H.R. 2474, or the Protecting the Right to Organize (PRO) Act, reads like a hastily cobbled together union wishlist. Jumping from one dangerous policy proposal to another, the PRO Act lumps together numerous bad ideas into one Frankenstein’s monster.
One such bad idea the PRO Act enshrines in federal law is a pre-empting of state right-to-work laws. A majority of U.S. states have passed laws that allow workers to opt out of paying union dues if they desire, ensuring that union participation is voluntary and not coerced.
Under the PRO Act, however, paying union dues would be mandatory as a condition of employment in workplaces with a union. Rather than having to earn workers’ dues, union bosses would become legally entitled to them. That may enrich unions, but it certainly would not empower workers.
Another provision of the PRO Act would harm entrepreneurship. A 2015 National Labor Relations Board (NLRB) decision determined that national brands are responsible for labor law violations that franchise businesses using their brands commit.

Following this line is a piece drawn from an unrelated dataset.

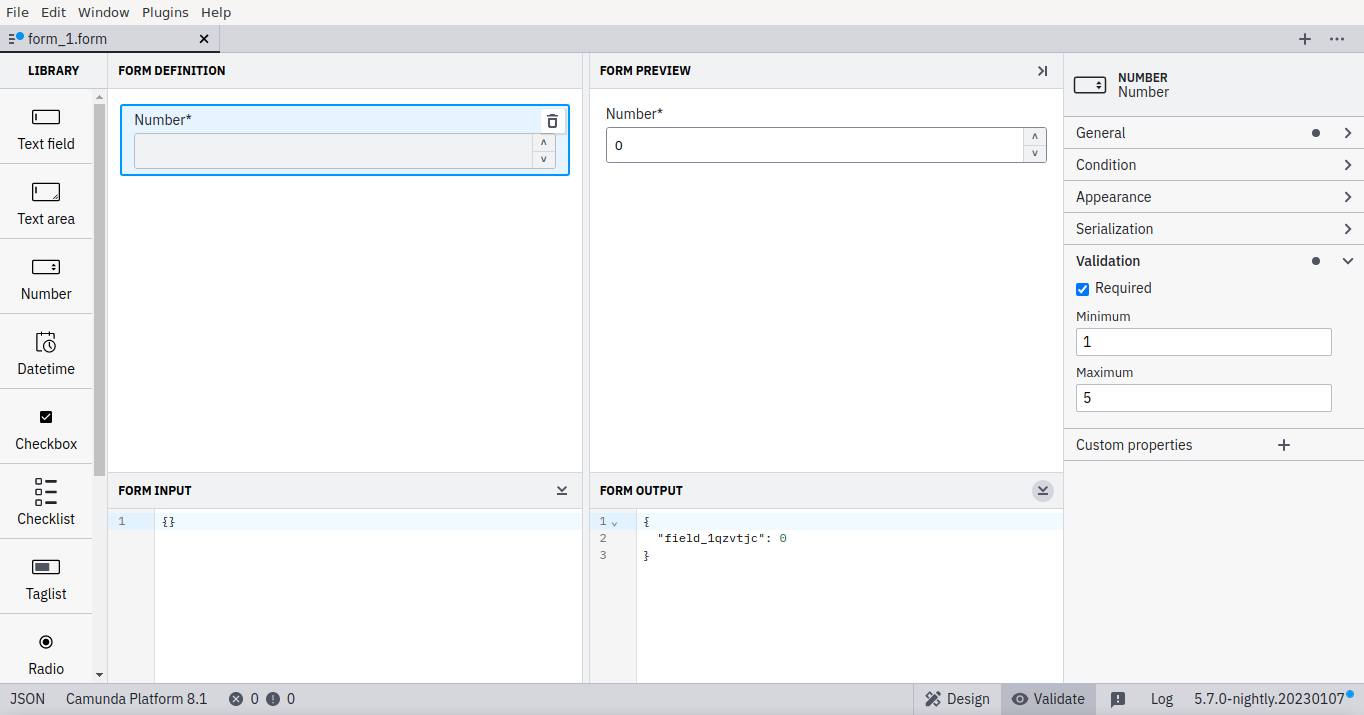
Task: Increment the number value in the preview
Action: coord(1034,137)
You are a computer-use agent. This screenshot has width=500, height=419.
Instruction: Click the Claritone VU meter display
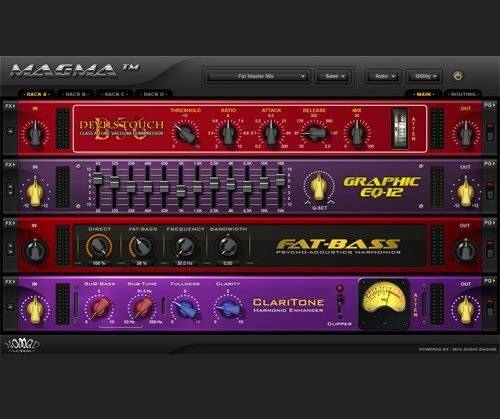384,303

That led to a 93 percent jump in litigation against franchisors — in turn making the practice of selling franchise rights to entrepreneurs far less attractive to national brands.
The harmful effects this has had on small business led the NLRB under President Trump to begin the process of overturning this decision. The PRO Act would go the other direction by enshrining it in federal law, pushing national brands away from empowering local entrepreneurs and towards asserting more direct control over chain outlets.
The PRO Act would also be devastating to independent contractors. Many freelancers are furious with California’s legislature for its decision to pass Assembly Bill 5, a bill that severely limited “freelancing” and other part-time work by forcing businesses to treat more people as full-time employees, even if that classification doesn’t fit their circumstances. This was done despite widespread outrage and warnings that it would put freelancers out of work.
Evidently, House Democrats have decided to learn all the wrong lessons from California’s debacle. The PRO Act would subject workers nationwide to the same test that California now uses to determine employment classification. In truth, it is less of a “test” and more of a mandate that workers in certain industries operate under the traditional “employee” model or none at all. Unfortunately, oftentimes businesses that can afford to pay a freelancer sporadically cannot afford to offer 40 hours a week, benefits, and managerial oversight.
Under the California approach mimicked in the PRO Act, freelancers that previously enjoyed the freedom and empowerment of independent contracting could find themselves out of a job. Thanks for the help!
While these are the major concerns with the PRO Act, they’re not the only ones. The PRO Act could also potentially put workers’ private information at risk by giving their union access to their addresses, phone numbers, job classification, and more. This could lead to unions selling this information for profit, or using this information to harass the workers they represent. These concerns, taken together, are the reason why more than 60 groups representing consumers and taxpayers, including the National Taxpayers Union, signed on to a letter opposing the PRO Act. The House should be certain to protect businesses and workers alike by setting aside the PRO Act.